Ich komme nach Hause und mein Bücherregal ist kollabiert. Wo vorher Einband an Einband stand, ist nur noch Wand. Am Boden liegt Sibylle Berg neben Didion unter Leky über Hesse dicht an Frisch hinter Barthes zwischen Kaléko und den Grimms. Ich würde schwindeln, wenn ich Ihnen erzählte, dass das überraschend passierte. Ich kann mich von Büchern schwer trennen, und die Regalböden bogen sich seit Monaten. Ich greife nach den ziemlich zerlesenen Kinder- und Hausmärchen, beginne zu blättern und lande bei „Der Wolf und die sieben jungen Geißlein“. Sie erinnern sich an das kleinste Ziegenkind, das überlebt, weil es sich im Uhrenkasten versteckt, um im richtigen Moment wieder aufzutauchen und gemeinsam mit seiner Mutter die Geschwister aus dem Wolfsbauch zu befreien. Ein strategischer Rückzug ins sichere Versteck, um rechtzeitig und mit tatkräftiger Hilfe Gutes zu tun – wie smart ist das denn?

Einträge aus einem Datensatz:
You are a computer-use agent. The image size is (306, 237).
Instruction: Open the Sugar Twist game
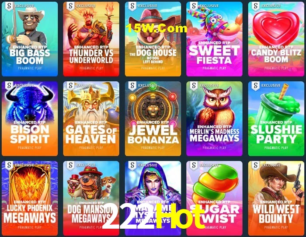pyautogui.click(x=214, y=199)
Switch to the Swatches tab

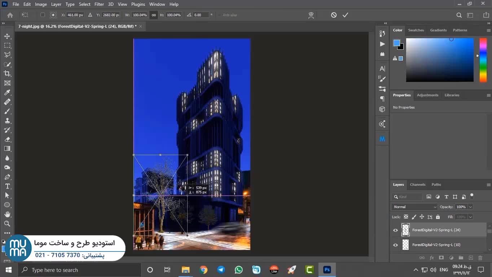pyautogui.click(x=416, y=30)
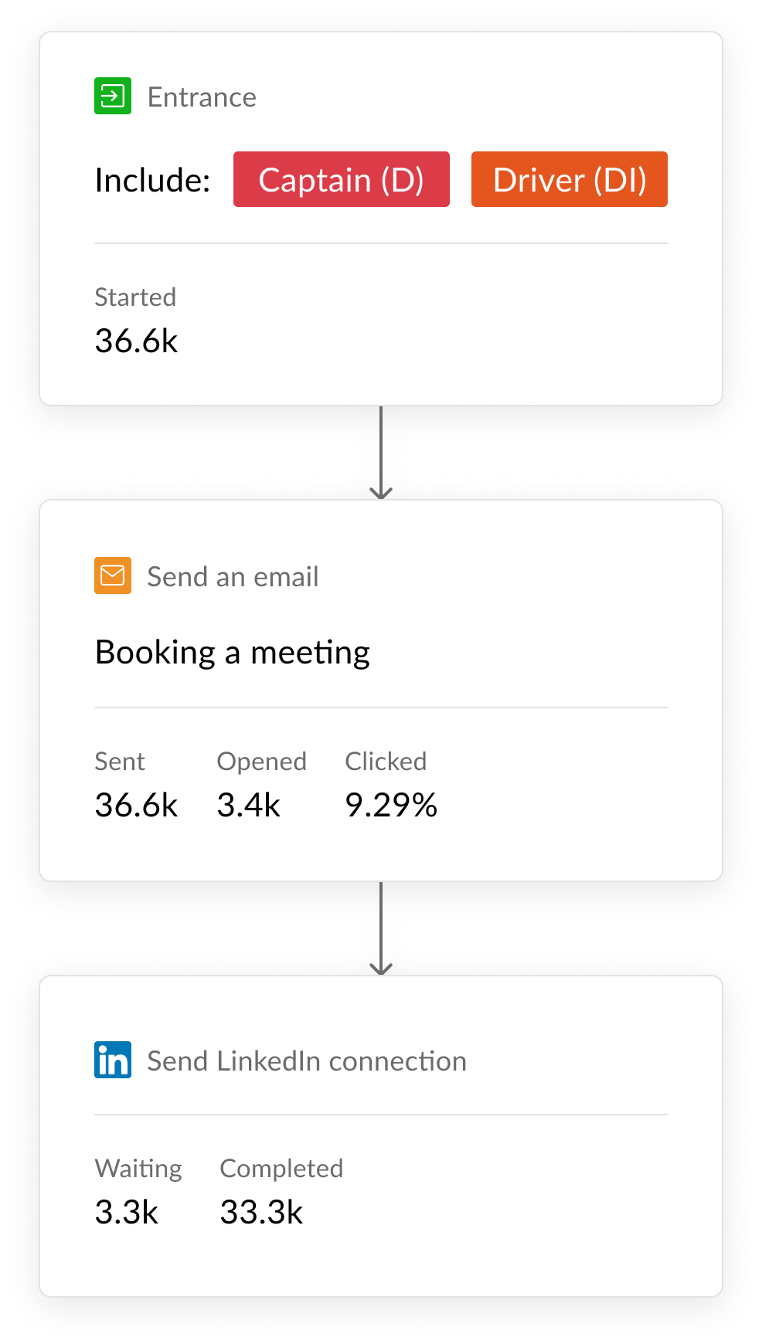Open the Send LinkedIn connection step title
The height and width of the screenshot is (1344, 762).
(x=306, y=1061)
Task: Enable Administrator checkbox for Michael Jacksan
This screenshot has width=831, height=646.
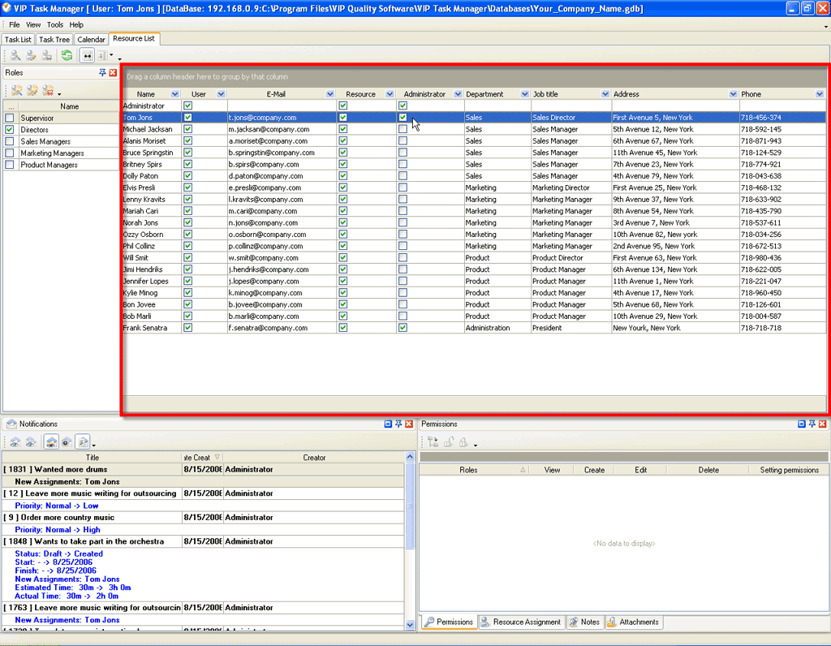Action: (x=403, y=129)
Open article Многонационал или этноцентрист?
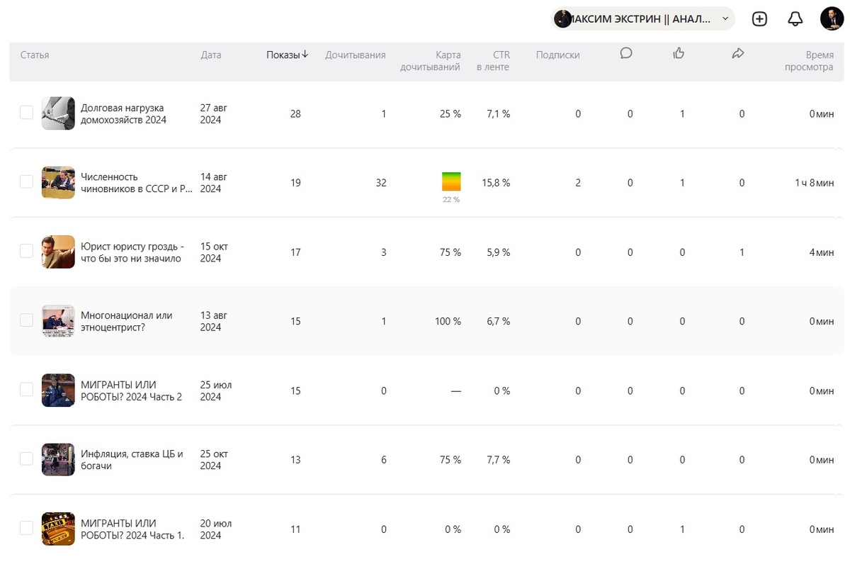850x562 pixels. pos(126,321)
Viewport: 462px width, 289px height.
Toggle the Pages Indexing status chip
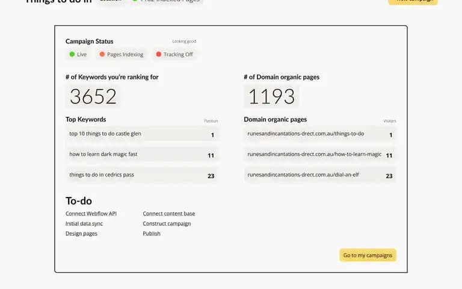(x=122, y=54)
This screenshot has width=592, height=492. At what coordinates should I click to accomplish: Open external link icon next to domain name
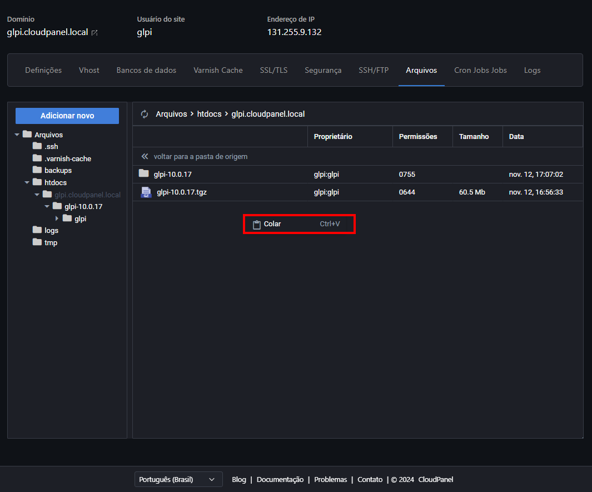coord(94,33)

AUFGABE 1:
Wo versteckt sich laut dem Text über das eingestürzte Bücherregal das kleinste Geißlein vor dem Wolf?
AUFGABE 2:
Führen Sie den Text über das eingestürzte Bücherregal im Anschluss an seinen letzten Satz weiter.

ANTWORT 1:
Im Uhrenkasten.

ANTWORT 2:
Ich muss an Maria Schraders Film „She Said“ denken, der am 8. Dezember startet. 2017 enthüllte eine Reportage in der New York Times, dass Hollywood-Produzent Harvey Weinstein über Jahrzehnte Frauen sexuell belästigte. Dass das ans Licht kam, ist den Opfern zu verdanken, die sich trotz aller Risiken und nach langem Rückzug trauten, ihre Erfahrungen mit den Journalistinnen Jodi Kantor und Megan Twohey zu teilen. „She Said“ basiert auf dem gleichnamigen von Kantor und Twohey veröffentlichten Sachbuch zum Fall. Das Offenlegen des Machtmissbrauchs markierte vor fünf Jahren einen Punkt, an dem das Schweigen über Belästigungen in der Filmbranche gebrochen und die #MeToo-Bewegung geboren wurde. Passenderweise geht es im Film nicht in erster Linie um Weinstein, sondern um das Stehvermögen der Journalistinnen und die Courage der Schauspielerinnen und Angestellten, die auspackten. Natürlich werden solche Verbrechen nicht bloß in Hollywood begangen. Jede meiner und gewiss auch jede Ihrer Freundinnen erlebt auf nächtlichen Heimwegen, im Fahrstuhl, Bus und Vorstellungsgespräch 50 Shades of Machtmissbrauch. Der Wolf ist noch lange nicht tot.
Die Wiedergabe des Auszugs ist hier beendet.